Ma soeur, j’écris ces mots et mon coeur s’emballe. Le vois-tu, le bien que tu fais aux autres humains, même après ta mort ? Je n’ai été que la messagère, celle qui a transcrit et raconté les mots que tu avais rédigés. Ta foi et ton espoir gribouillés sur le papier. Ta foi, oui. Parce que tu y as cru, à cette prophétie, à ce quelque chose de grand qui s’en venait pour toi. Que juste ça, cette toute petite phrase dans la mer de mots lancés dans ton journal intime, ce « quelque chose de très grand s’en vient pour moi » à lui seul m’a redonné la foi. Non pas en un dieu quelconque, mais en la vie, tout simplement. Celle de maintenant et celle d’après la mort. Ma soeur, ce que je m’apprête à écrire m’est très pénible. Je m’en donne pourtant le devoir. L’écrire pour que tes souffrances n’aient pas été vaines, pour que la foi en ce quelque chose de grand qui nous attend continue de se perpétrer.Ta mort m’apparait comme un sacrifice. Même s’il s’agit d’un accident, même si tu as lutté avec désespoir pour survivre à tes blessures, même si tu t’es accrochée si fort à ma main pour ne pas partir.
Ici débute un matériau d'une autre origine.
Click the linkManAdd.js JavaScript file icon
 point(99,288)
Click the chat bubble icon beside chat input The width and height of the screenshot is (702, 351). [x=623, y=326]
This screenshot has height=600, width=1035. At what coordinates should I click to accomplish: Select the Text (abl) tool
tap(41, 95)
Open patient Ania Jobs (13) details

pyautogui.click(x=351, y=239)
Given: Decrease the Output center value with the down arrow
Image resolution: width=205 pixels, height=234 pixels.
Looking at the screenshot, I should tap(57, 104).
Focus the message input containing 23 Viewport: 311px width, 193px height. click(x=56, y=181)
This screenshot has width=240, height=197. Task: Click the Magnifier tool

La révélation dans la forêt, ta mort ensuite, ma longue descente au fond de moi-même après ton départ, puis la lumière soudainement. Dans ma tête, dans mon coeur. Dans celui des autres aussi, ces autres qui restent et qui apprivoisent, comme moi, chaque nouveau jour sans toi. Mourir pour nous crier de vivre. D’aimer, aussi. C’était ça, ton sacrifice.
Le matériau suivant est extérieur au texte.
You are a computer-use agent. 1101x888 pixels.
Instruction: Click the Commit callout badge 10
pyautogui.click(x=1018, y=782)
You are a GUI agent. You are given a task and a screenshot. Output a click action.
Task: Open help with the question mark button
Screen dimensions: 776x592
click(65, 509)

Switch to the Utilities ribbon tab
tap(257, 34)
« Ma soeur, ce que je m’apprête à écrire m’est très pénible. Je m’en donne pourtant le devoir. »
Ta mort, ma soeur, a été ma renaissance. L’écrire me donne le vertige. Parce que l’écrire me semble te résumer à devenir mon ange gardien ou n’importe quel autre concept flou et prémâché de la vie après la mort. Alors que tu es bien plus que cela. Parce que l’idée que ma renaissance soit possible uniquement grâce à ta mort me donne la nausée, comme si je te réduisais à être essentielle une fois partie. Alors que tu étais bien plus que cela. Toi qui étais de ces êtres exceptionnels que l’on n’oublie jamais, qui marque d’un trait indélébile leur passage dans notre existence. C’est justement parce que je t’aimais tant, que je t’aime encore si fort que j’arrive à renaitre, à revivre. Non, revivre n’est pas le mot. Vivre mieux. C’est ça. Vivre plus. Aimer plus. Ta mort m’a fouetté le sang pour mieux le faire circuler dans mon corps. Pour désengourdir mon existence qui s’endormait parfois en tenant la vie pour acquise. Désengorger mon être de ce qui est superficiel. Filtrer mon quotidien pour n’en garder que le léger, le doux, le beau. Rire plus. Aimer plus. Vivre plus. En ton honneur. Pour ceux qui restent, aussi. Pour moi, surtout. Pour qu’à mon dernier souffle, ce jour où la vie aura décidé que c’en est fini, ce jour où j’irai te retrouver, ce jour où je saurai ce qu’est ce quelque chose de grand dont tu nous as livré des indices, pour qu’à ce moment précis, mes yeux se ferment satisfaits de tout ce qu’ils auront vu. Que le dernier battement de mon coeur essoufflé dessine un sourire sur mon visage. Un sourire d’avoir tant aimé, d’avoir tant vécu. Ma soeur, j’aimerais leur dire, aux lecteurs. Vous dire. Vous dire que dans sa dernière lutte, dans son combat contre son corps fracturé, ma soeur, petite fleur blessée, nous a livré un fabuleux message à ne jamais oublier : « La vie est précieuse. Dans l’adversité, combattez. Quand vous avez la vie, aimez. » Au printemps dernier, ma jeune soeur est décédée d’un tragique accident. Si la Terre me semble avoir cessé sa course depuis, je sais pourtant que la vie continue. Qu’elle doit continuer. Écrire le deuil, le mien comme celui des autres, m’aide à garder la tête hors de l’eau et éviter la noyade dans mon propre chagrin. Parce qu’écrire permet d’apaiser les hurlements intérieurs.